A dificuldade maior, prossegue, "é que a eleição está muito longe (para manter esse jogo por mais um ano)."
Comparações históricas
"É cedo para dizer o que vai acontecer, mas a experiência no mundo indica que a gente não pode comparar (o cenário) com o passado brasileiro ipsis litteris . Há ciclos parecidos - estamos num ciclo conservador, como de 60 para 70 e na década de 30 -, mas que nunca se repetem igualmente do ponto de vista da anti-democracia", opina.
"O Estado Novo foi muito mais ditatorial do que o regime militar, e um regime autoritário hoje, se houvesse, seria mais frouxo do que foi o regime militar. Isso porque a sociedade muda, vai democratizando."
"Por exemplo, os governos que se pretendem autocráticos na Polônia ou na Hungria não são os governos do tempo do comunismo. (O presidente da Rússia Vladimir) Putin, por mais horroroso que seja, não é igual a Stálin ou ao czar Nicolau 2°. Porque tem um processo de equalização das condições; as pessoas vão ficando mais cultas e lidas, a sociedade fica mais plural, vem a tecnologia, e você não tem como impor uma ordem autocrática daquele tipo."

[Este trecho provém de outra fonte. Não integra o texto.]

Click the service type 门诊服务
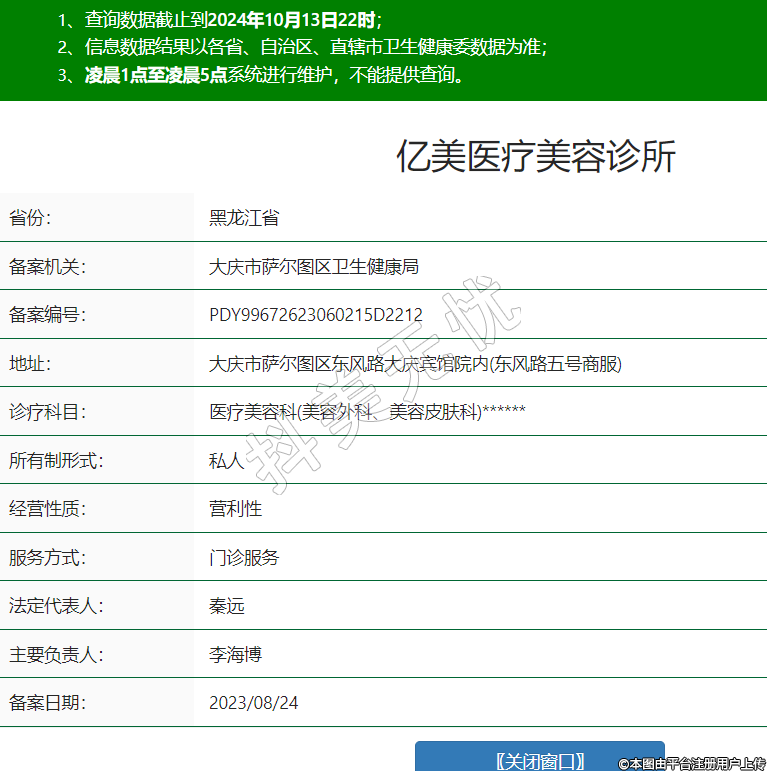Viewport: 767px width, 771px height. click(244, 558)
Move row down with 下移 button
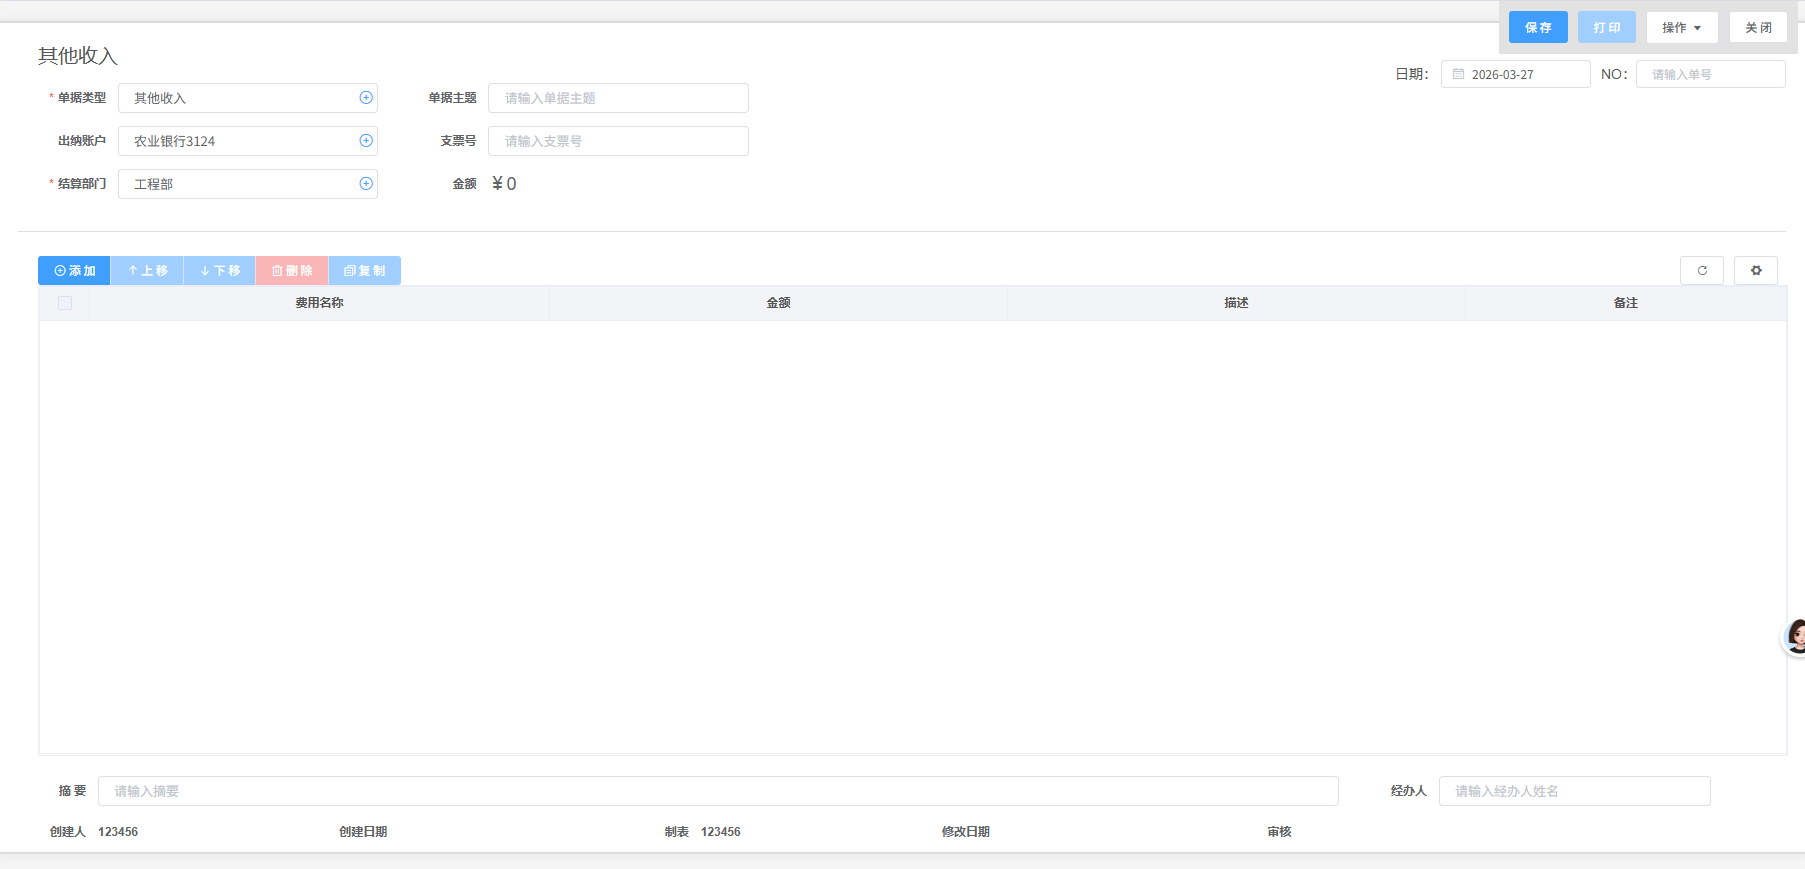This screenshot has width=1805, height=869. (x=220, y=271)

No Brasil, diz Lynch, "não é porque se tem uma imaginação do regime militar que tem como restaurar o regime militar. Assim como não dá para acreditar em uma revolução de esquerda que mudaria tudo do dia para a noite. Isso não significa que o imaginário não conte, mas essa inspiração não (é suficiente para) replicar o governo do passado."

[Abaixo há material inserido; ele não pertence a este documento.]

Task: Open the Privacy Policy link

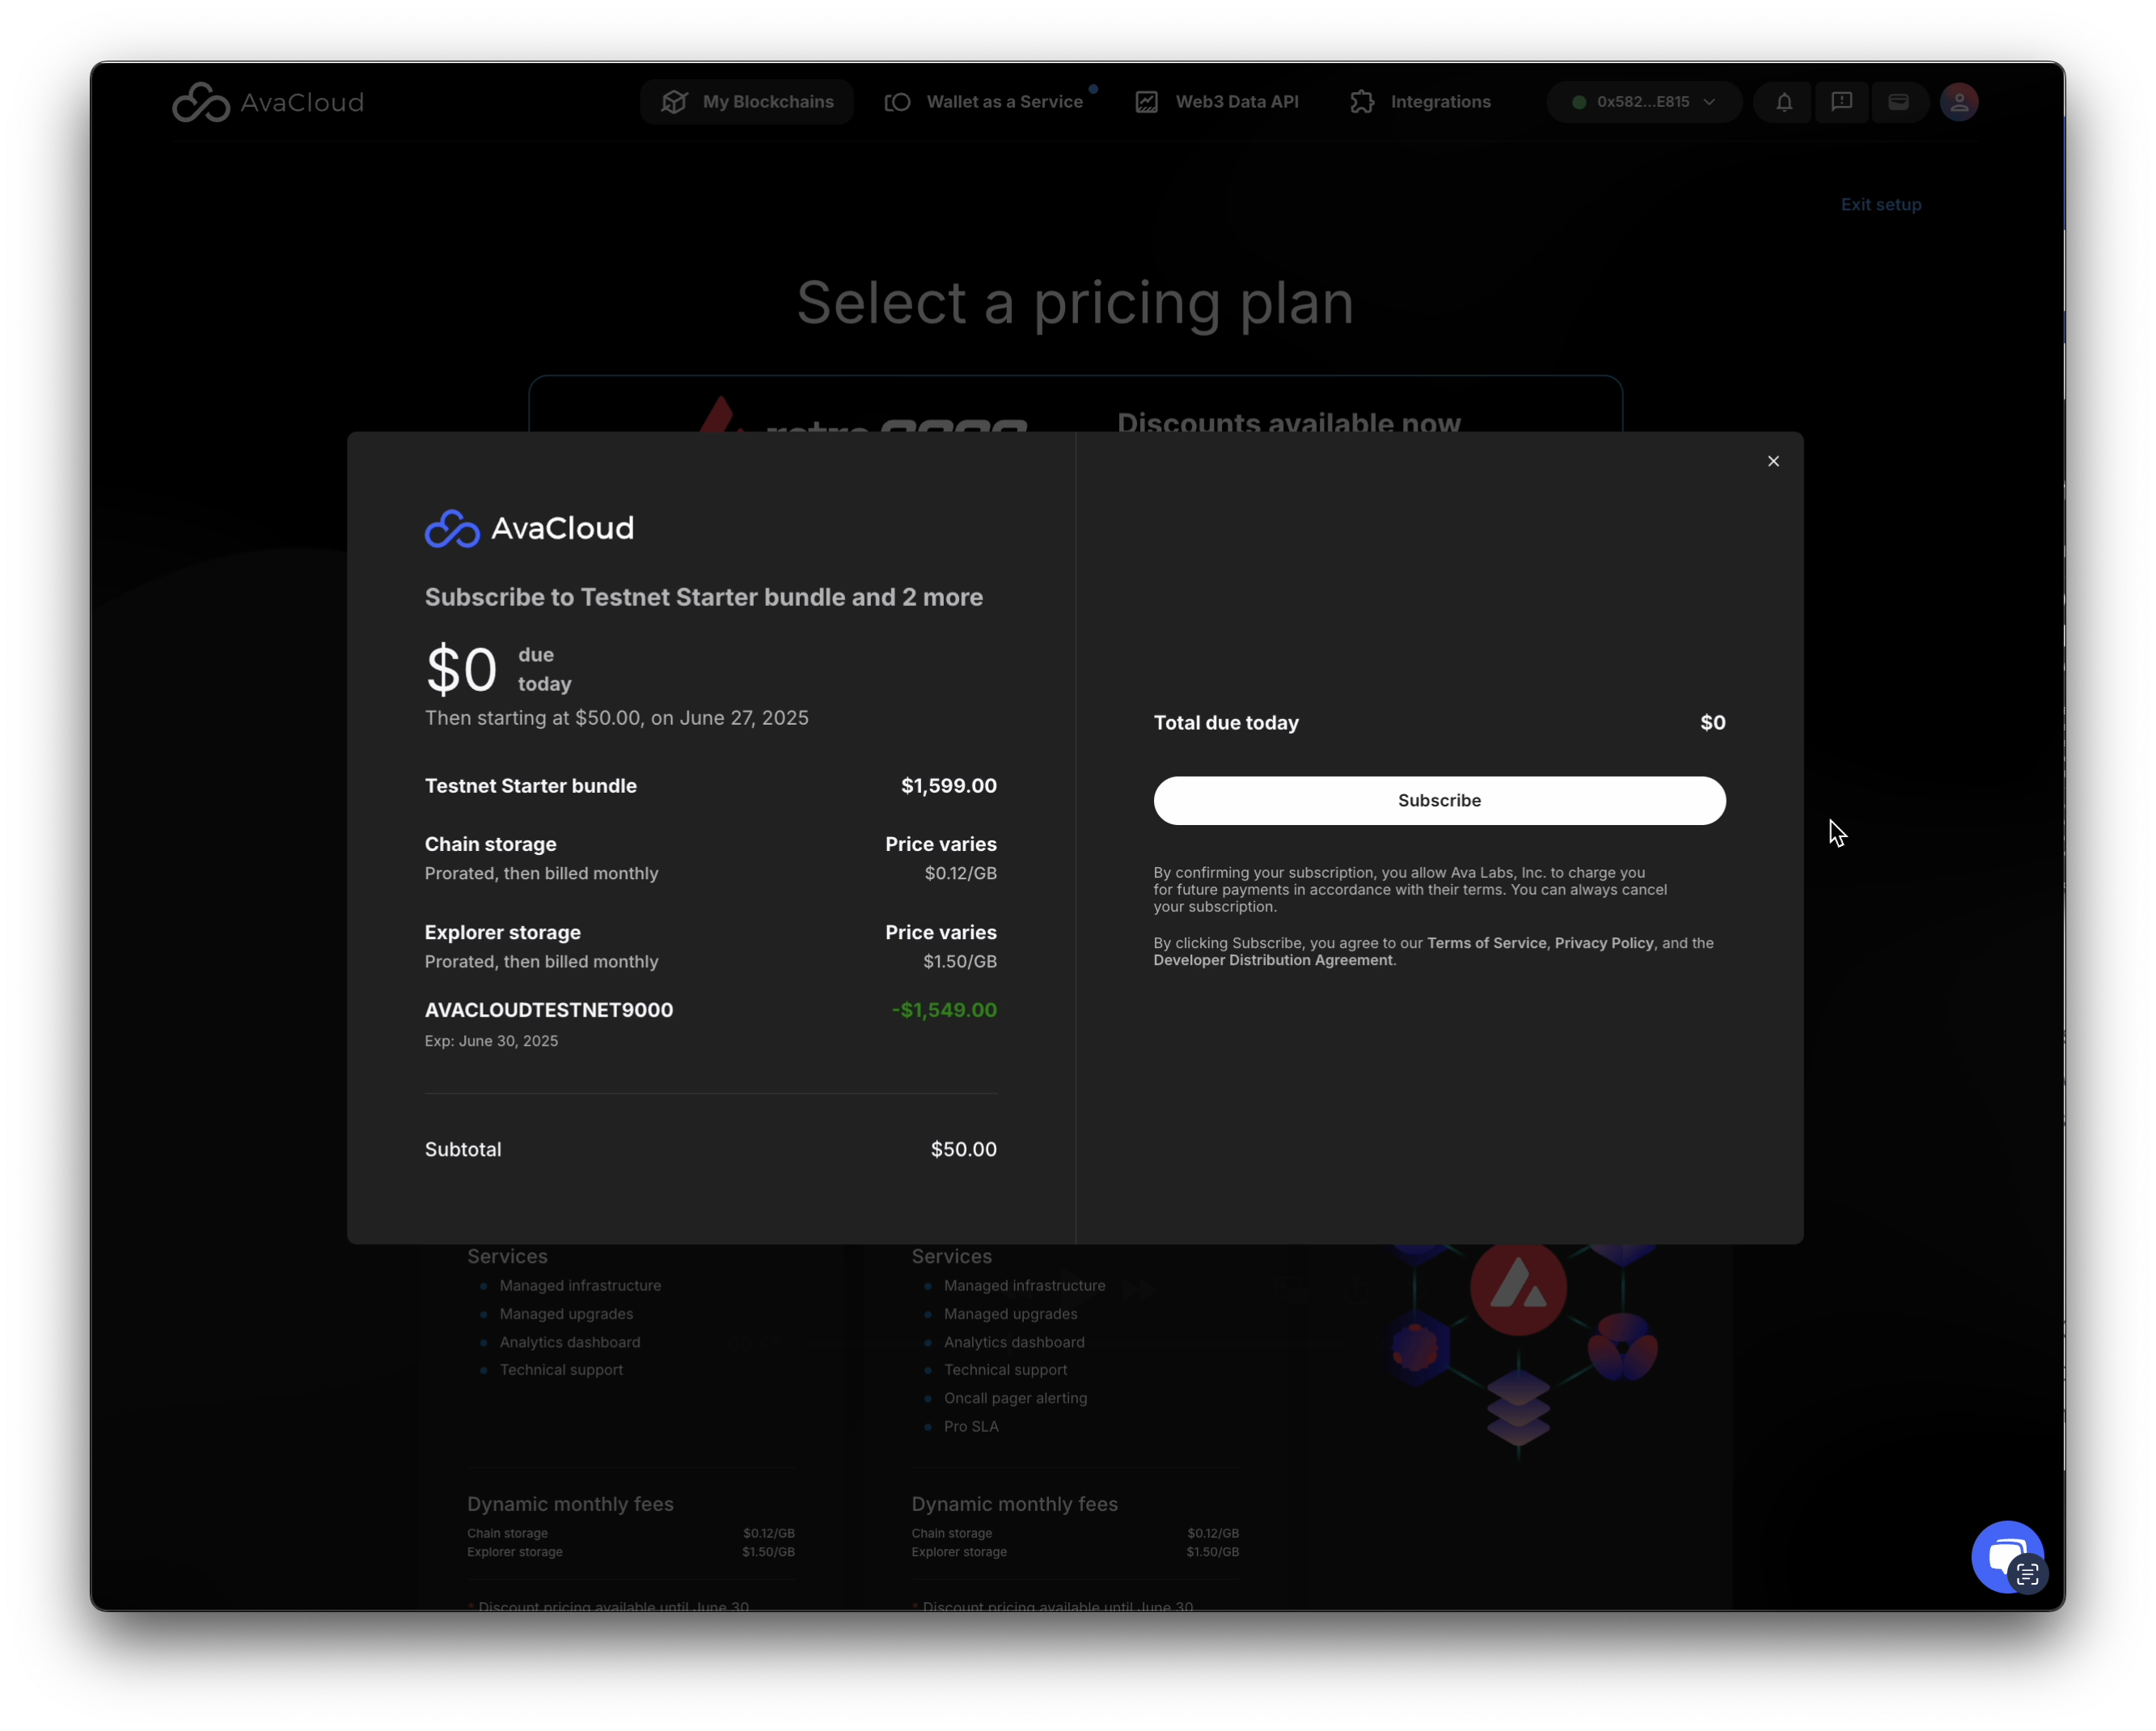Action: tap(1603, 943)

'Ciclo de nacionalismo e populismo'
"A democracia tem muito mais (pilares) do que tinha no passado. Mas a gente também não pode imaginar que o futuro é ter sempre a mesma democracia que teve na Nova República. A gente não vai voltar para (o mesmo ambiente global de) 2010 se o Lula for eleito. A globalização como ideologia de que todo mundo vai se dar bem, de livre circulação de mercadorias, de (criação da) União Europeia, aquilo acabou. A gente entrou num ciclo de retração, de nacionalismo, num equivalente à década de 1930. Mas hoje Hitler não conseguiria fazer o que ele fez naquela época - a gente tem mudanças."

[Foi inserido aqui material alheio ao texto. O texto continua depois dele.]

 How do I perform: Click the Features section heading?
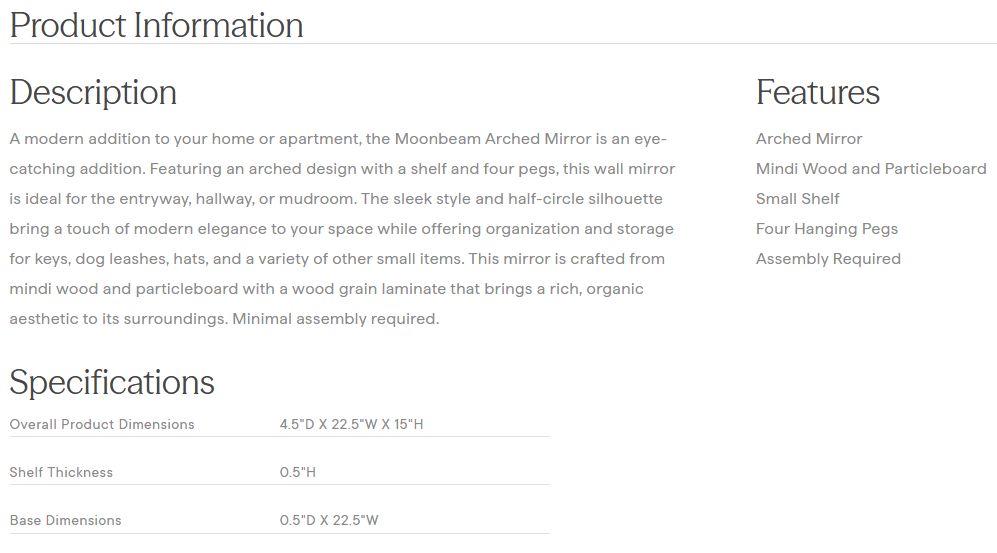817,92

Lynch acha que o exemplo global mais próximo do cenário brasileiro atual é o dos EUA sob Donald Trump.
"Os EUA são mais como o Brasil: um país enorme, com muitas assimetrias, com federalismo e mais fragmentação do poder (em relação a outros países atualmente sob líderes populistas, como Hungria e Polônia). E ainda assim Trump tinha um partido (o Republicano). Bolsonaro nem partido tem, (...) não domina o Congresso, nem a Suprema Corte, não tem penetração institucional, só manda no Executivo federal."
De qualquer modo, Lynch e outros pesquisadores opinam que o avanço no populismo e do nacionalismo deverá ir além dos governos de Trump, Bolsonaro e demais governos vigentes atualmente em todo o mundo.
Um futuro possível para Bolsonaro, opina Lynch, caso o presidente não seja reeleito no pleito do ano que vem, é conseguir eleger ao Congresso ou a cargos estaduais alguns aliados importantes - além dos filhos, nomes como o ex-ministro Abraham Weintraub ou o presidente da Fundação Palmares, Sérgio Camargo.
"Ele (Bolsonaro) pode ficar igual a família (francesa da direita radical) Le Pen, atazanando por décadas a França com um partido fascista familiar. Minha impressão é de que isso é um meio de vida para eles - são menos golpistas do que parasitas, que vivem de explorar a democracia, como faz o parasita do seu hospedeiro. Eles vivem do ódio da democracia, mas não têm nada para colocar em seu lugar. Querem viver às custas dela."
"E o discurso nacionalista voltou, seja com Lula ou com quem vier, porque o mundo inteiro está assim. O cosmopolitismo meio que morreu. Há teorias que dizem que o populismo veio para ficar, não necessariamente para destruir a democracia liberal, mas como estilo de política para acabar com a modorra e a sensação de não representação que existia antes no mundo inteiro. É um estilo que ativa as paixões, mobiliza, mesmo sendo meio irracional - justamente por ser meio irracional. Pode ser um tipo de política que vai ficar aí por um bom tempo, até passar esse ciclo. Mas o meu ponto é que isso não necessariamente é uma ditadura."